Pregnancy is tiring. Everyone tells me to take it easy, and rest up. Good advice which I did not really take until recently. I still workout a lot (I'll write something about exercise later on in a different post), but have found myself sitting and lying down a lot more recently. My back has started to ache, and I'm sure part of it is due to the extra weight I am carrying around. The other thing one of my best friends told me is that your belly is big, so you have to reach out a lot more to do things. I get the worst pain now doing the dishes, and now when I take the clothes out of the dryer I get Lingon to carry them for me because it is simply just kinda too heavy and hurts my back. Ask for help. There is no shame. Especially from your partner, if you are lucky enough to have one. Growing a baby is serious work.
I feel that every woman, no matter how excited they are about pregnancy and having babies, fear how they look during and after pregnancy. I'm no exception. One thing I fear is getting stretch marks. So far my tummy is still not huge, so no stretch marks as of 32+ weeks. Many people say it's genetic, but others also tell me that things like oils and stretch mark creams can help. Well, I was not going to take any chances, since you can't reverse these kinds of things, so I used a bunch of oils and creams and rubbed them on fairly religiously. I used coconut oil, Palmers oil, Palmers stretch mark cream, and Mustela cream. Other people I knew used Burt's Bees and Clarins products, but what I used was what I was introduced to in the very beginning so I just used them and continued. I'm not sure if I would have gotten stretch marks if I did not use them, but not going to wait to find out! Anyway, it helps to hydrate the body, since I generally get quite itchy even before pregnancy, and I hear that your skin gets itchy from stretching out. So, oil/lotion up! The downside was I was super oily. Half the time I walk around the house naked (true story) waiting for the oil to soak up, and I don't want to sit on any upholstery, so I get tired. But I'm getting more lax with that and laying on blankets and stuff on the couch, since I'm getting more and more tired. I will update more if I get stretch marks, or post pregnancy, to let you know how my skin is doing.

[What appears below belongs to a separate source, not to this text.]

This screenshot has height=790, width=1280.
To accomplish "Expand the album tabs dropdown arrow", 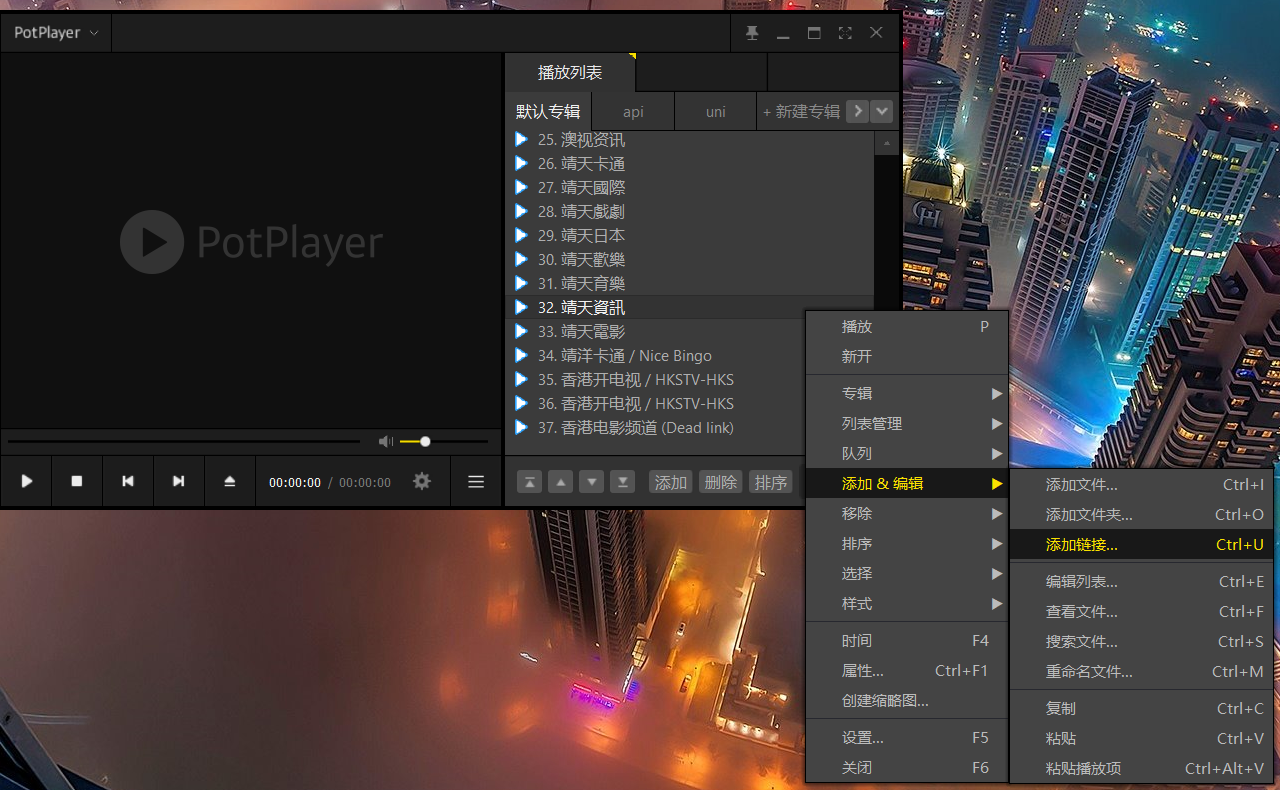I will point(881,111).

The other thing I fear is diastasis recti, which is the splitting of the abdominals. Again, lots of literature on this, and varying opinions. One of my doctor says everyone's abs split. The other doctor says it's very common. Online articles list a varying percentage of pregnant women whose abs split. Initially, I heard about this from my most favourite publication, people.com. No offense to this brave mama, but I really do not want to look like that. The advice I got for this was no crazy hard core abdominal work and deep twists. The other advice I got from both doctors was not to worry so much for it, generally they join back together weeks after labour, and if not physical therapy can help, as can surgery which is a very not preferred option for me. I'll also discuss this a bit more in an exercise blog.
I found keeping a chart helpful, though I'm a bit obsessive about it. Since a few years ago, I have written down almost everything I eat and the exercise I have done. That's a bit crazy. But what is actually useful, I found, when we were trying to conceive, was charting the dates of my period, when I took the hormone pills I was prescribed, when we had sex, then later on my weight every week. I may have written more about my pregnancy experience, but in general felt really normal for the most part, so there was nothing too notable to discuss.
That's all I have for this post, but if I come up with things I want to add here, I'll update.